Berkshire eases rules on buying back its stock
Warren Buffett can now put a dent in Berkshire Hathaway’s huge stockpile of cash.
On Tuesday, his company eliminated a restriction that capped its ability to buy back its own stock, allowing the legendary 87-year-old billionaire investor to deploy more of the conglomerate’s $108 billion of cash and equivalents.
Under the new policy, stock buybacks can be made any time that Buf- fett and Berkshire Vice Chairman Charlie Munger believe that the repurchase price is “below Berkshire’s intrinsic value, conservatively determined.”
Berkshire’s Class A shares closed at $288,500 Tuesday – roughly 1.37 times their $211,184 book value per share as of March 31.
Berkshire’s previous program provided that the price paid for repurchases would not exceed 1.2 times book value of the shares, or a 20 percent premium.
The company said it will not “initiate any share repurchases under the amended program” until it publicly releases its second-quarter results, which are scheduled after the market closes on Aug. 3.

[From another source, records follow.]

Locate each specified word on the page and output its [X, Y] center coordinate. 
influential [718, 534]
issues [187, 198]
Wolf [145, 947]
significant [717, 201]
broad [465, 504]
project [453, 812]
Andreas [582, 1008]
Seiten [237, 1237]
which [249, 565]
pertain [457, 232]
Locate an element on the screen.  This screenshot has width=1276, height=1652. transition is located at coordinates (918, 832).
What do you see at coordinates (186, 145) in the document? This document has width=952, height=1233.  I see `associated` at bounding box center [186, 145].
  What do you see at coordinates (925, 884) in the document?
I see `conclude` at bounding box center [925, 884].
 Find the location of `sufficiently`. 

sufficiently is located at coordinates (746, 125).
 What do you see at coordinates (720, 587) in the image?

Buffett foreshadowed such a move in May at Berkshire’s annual shareholder meeting in Omaha, Nebraska, stating “a stock buyback is more likely” than the company paying a special dividend to its investors.
The new, looser buyback parameters are a sign that Berkshire’s acquisition strategy isn’t bearing fruit, said Cathy Seifert, an analyst at CFRA, a Wall Street research firm.
“While we share the market’s enthusiasm for this change,” Seifert wrote, “we note this shift in capital allocation also reflects an acquisition strategy that has not yielded the results Berkshire desired.”
Buffett’s last megadeal was in 2015, when he paid more than $30 billion for Precision Castparts, a maker of aerospace and other parts.
Berkshire Hathaway owns roughly five dozen businesses in industries from railroads and retail to auto insurance and industrial manufacturers.
Buffett’s stable of well-known brands include ice cream retailer Dairy Queen, battery-maker Duracell and auto insurer Geico.
Buffett himself has said that high market prices have kept him from using his cash hoard to acquire big companies that could boost Berkshire’s earnings power and make better use of low-yielding cash.
“Berkshire’s goal is to substantially increase the earnings of its non-insurance group,” Buffett wrote in February in his annual letter to shareholders.
“For that to happen, we will need to make one or more huge acquisitions. Despite our recent drought of acquisitions, Charlie and I believe that from time to time Berkshire will have opportunities to make very large purchases,” he wrote.
Berkshire reported a rare net loss of $1.1 billion in the first three months of this year, but that was largely because of a new rule that requires it to report unrealized gains or losses in stock investments as net income.
This represented Berkshire’s first quarterly loss since 2009.